W Europie mamy trzy gigantyczne grupy, które rynkiem sieciowych przewozów, bo o takich mówimy, rządzą. Dodatkowo dochodzi Turkish Airlines, szczególnie jeśli mówimy o przewozach Europa-Azja
- stwierdził ekspert
„Przez pandemią 85 proc. przewozów północnoatlantycki było kontrolowanych przez trzy grupy przewoźników amerykańskich i europejskich. Dla innych zostawały resztki" - dodał dziennikarz Rynku Lotniczego.
Niezbyt optymistycznie wygląda też połączenie z Dalekim Wschodem. Serafin zauważył, że poza wspomnianymi wyżej grupami o sloty rywalizuje Turkish Airlines, Finnair i kilku przewoźników z Zatoki Perskiej jak Emirates, hojnie obsypywanych pieniędzmi w razie potrzeby przez szejków. W dalszej przyszłości do tego grona mógłby dołączyć Aerofłot.

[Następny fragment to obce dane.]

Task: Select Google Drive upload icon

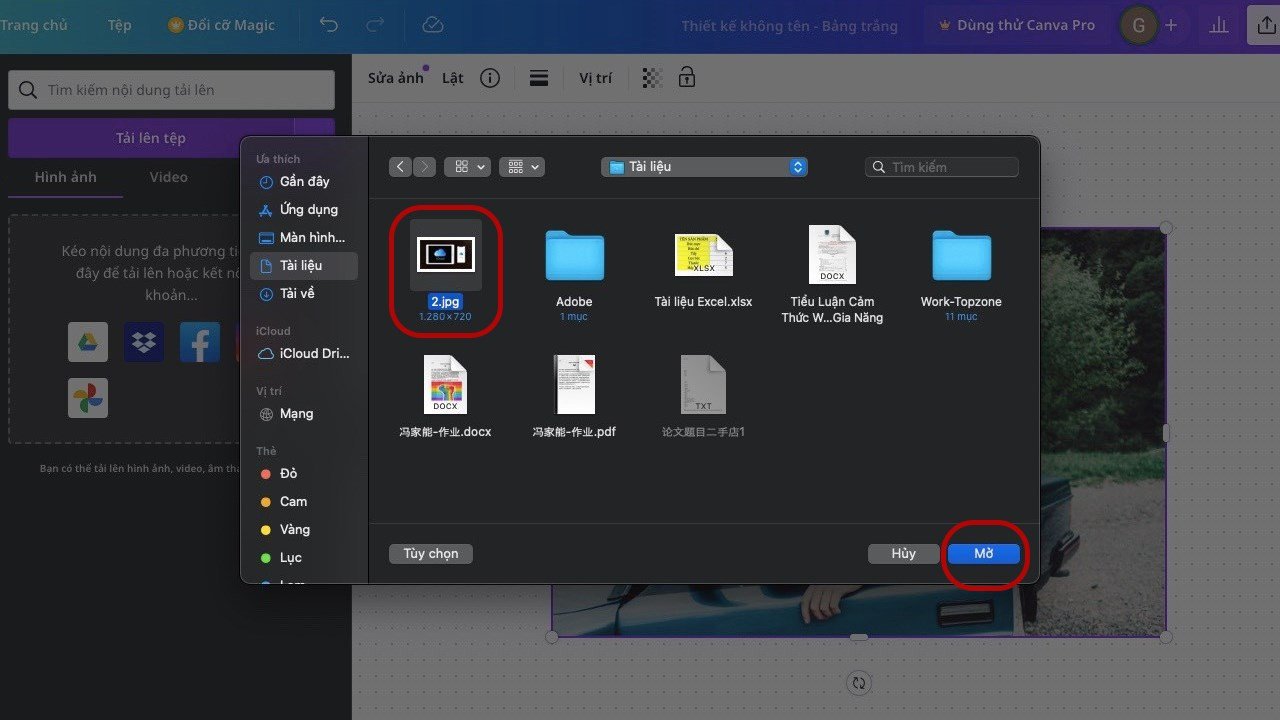Action: click(88, 342)
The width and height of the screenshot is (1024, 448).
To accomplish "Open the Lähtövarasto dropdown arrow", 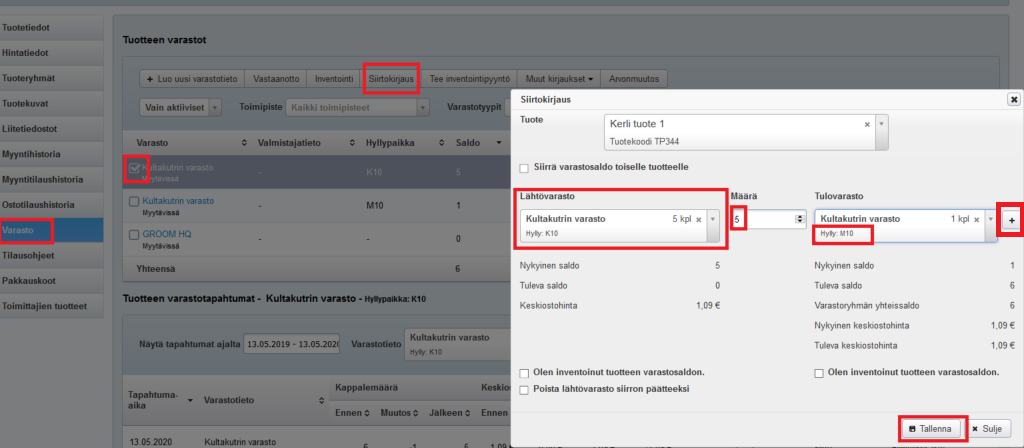I will pyautogui.click(x=712, y=219).
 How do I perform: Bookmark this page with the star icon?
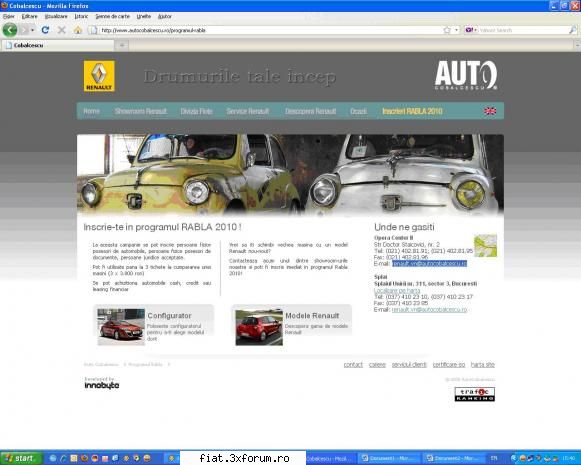click(x=447, y=30)
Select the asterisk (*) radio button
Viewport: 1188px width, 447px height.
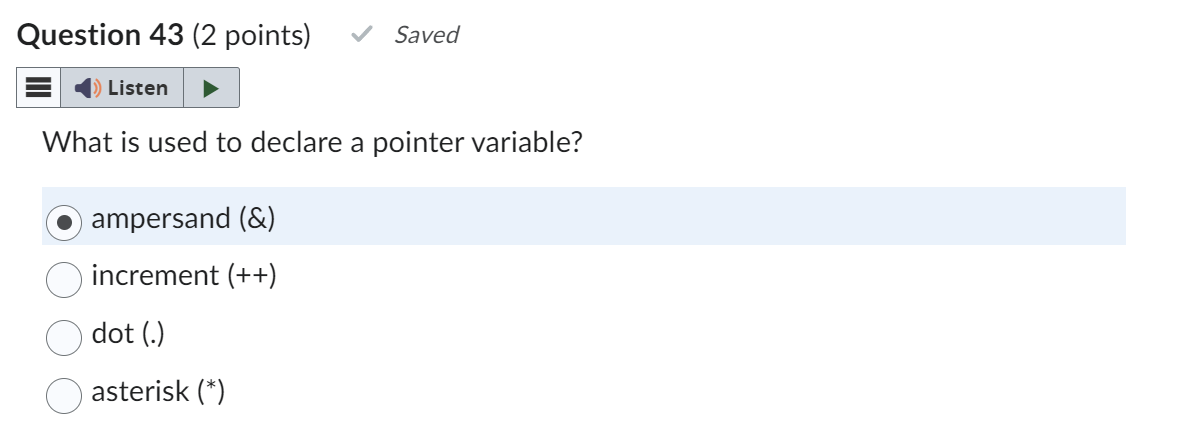[64, 395]
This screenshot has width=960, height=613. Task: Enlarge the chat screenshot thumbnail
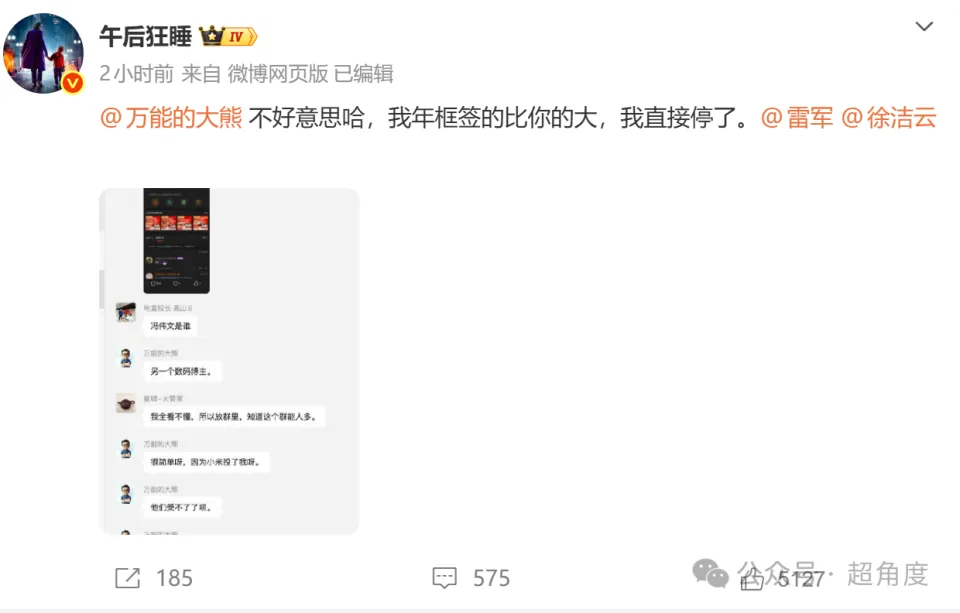pyautogui.click(x=229, y=361)
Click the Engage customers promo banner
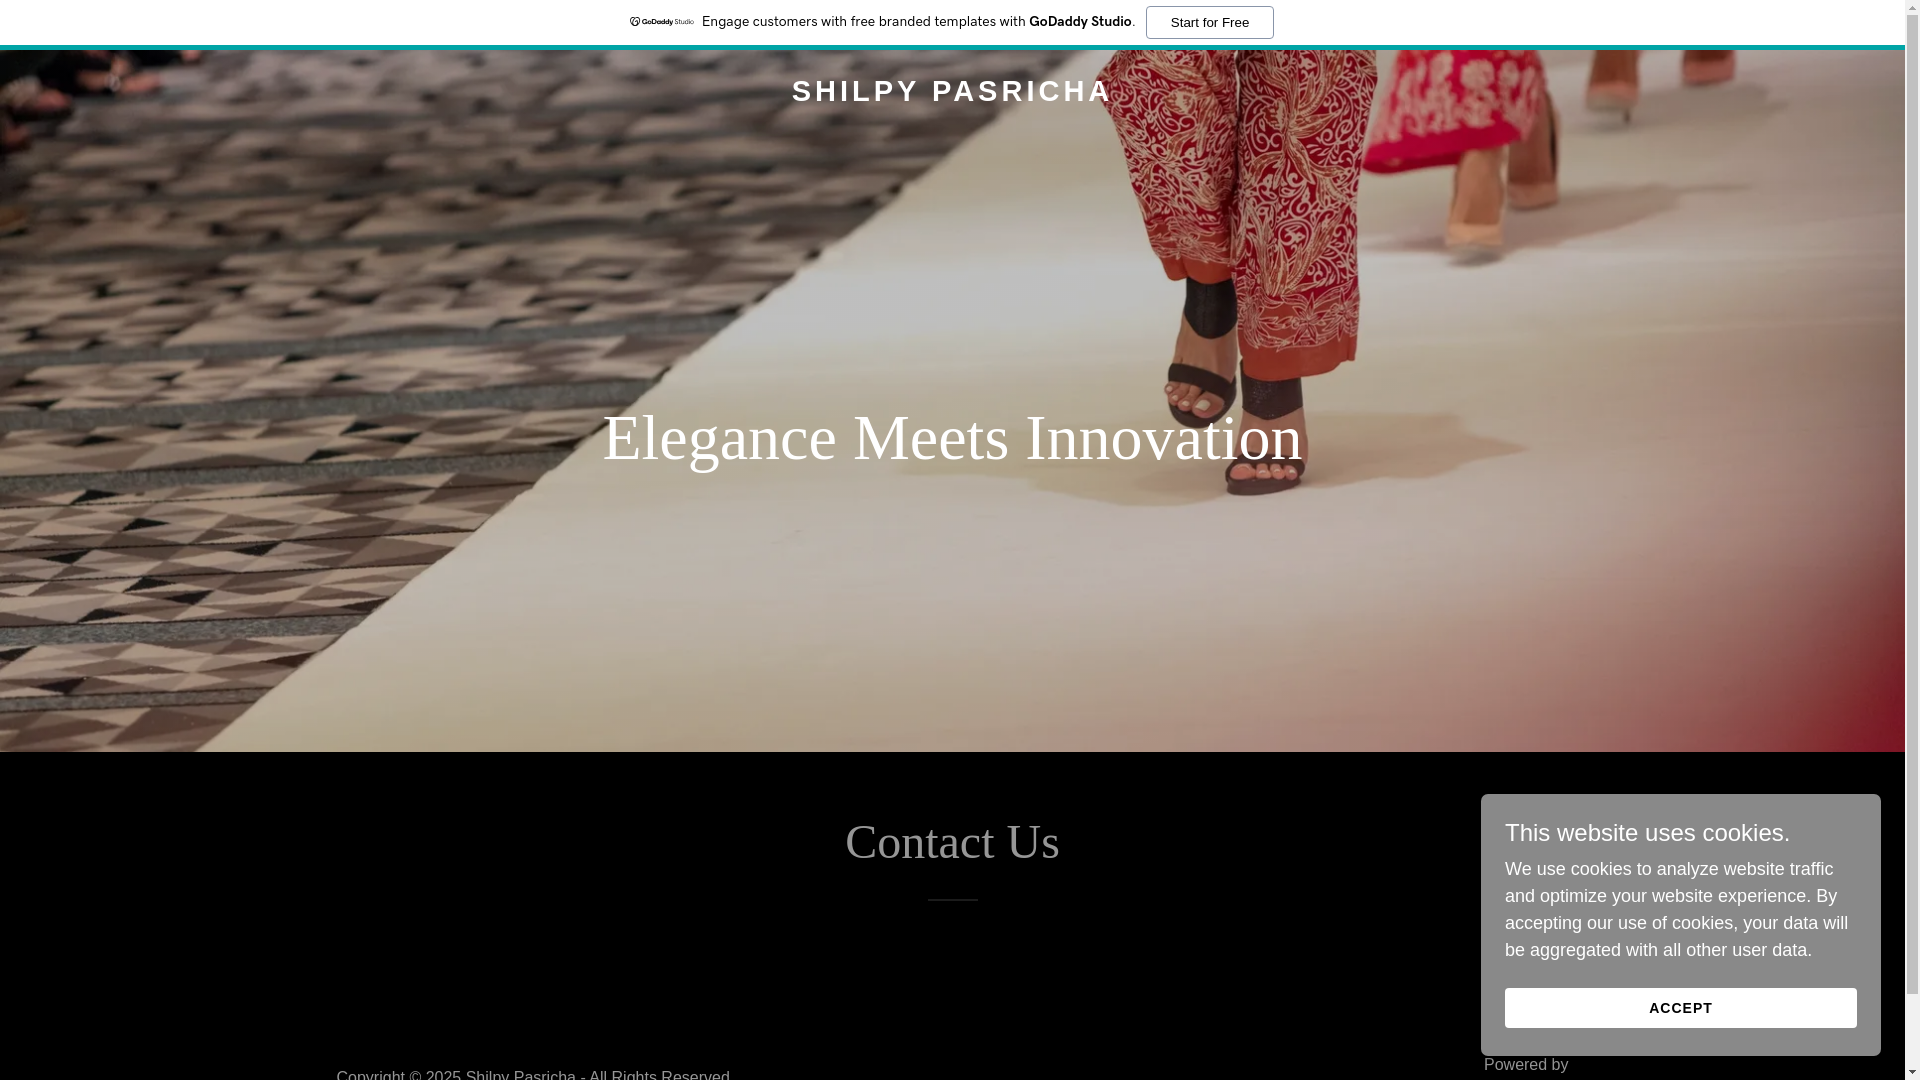The height and width of the screenshot is (1080, 1920). tap(952, 22)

LOT musi też uważać na dwie agresywne tanie linie - Ryanair i Wizzair. Obie, wskazał Serafin, działają na innym segmencie rynku., ale starają się odbierać maksymalną liczbę pasażerów konkurentom
Trzeba podkreślać, że LOT jest w tej chwili średnio-małym przewoźnikiem. Musi wykonać ogromny skok do przodu, żeby to wszystko miało sens.
- twierdzi były dyrektor LOT-u
Sukces albo potężna klęska
Między bajki można też włożyć twierdzenia o znakomitym położeniu polskiego megaportu. By dolecieć do Japonii, Korei czy Chin LOT musi lecieć nad Syberią. Z oczywistych względów szanse, że rosyjski nadzór wyda zgodę na takie podróże jest zerowy.
Problemy pojawiały się zresztą również przed wojną. Finnair dostał od Rosjan zgodę na wykonanie 99 połączeń tygodniowo do 5 miast w Chinach. LOT nie potrafił tymczasem zwiększyć liczby pozwoleń z czterech lotów, jakie mógł wykonać do Pekinu.
W dodatku, tłumaczył Serafin, zagospodarowywanie rzekomej pustki w Europie Środkowo-Wschodniej to bzdura. W naszym regionie panuje grupa Lufthansy, która ze swoimi hubami ma ogromną część rynku przewozów sieciowych.
LOT przy tych gigantach jest maluchem, który mówi swojemu właścicielowi: jak nam zbudujecie wielki port, to my się staniemy gigantem. Tylko co się stanie jak gigantem nie będzie?
- pytał retorycznie Marek Serafin
„To ma charakter zero-jedynkowy. Jak się uda, to mamy sukces, ale jak się nie uda, to mamy ogromną porażkę, która wiąże się z ogromnymi stratami" - spuentował ekspert.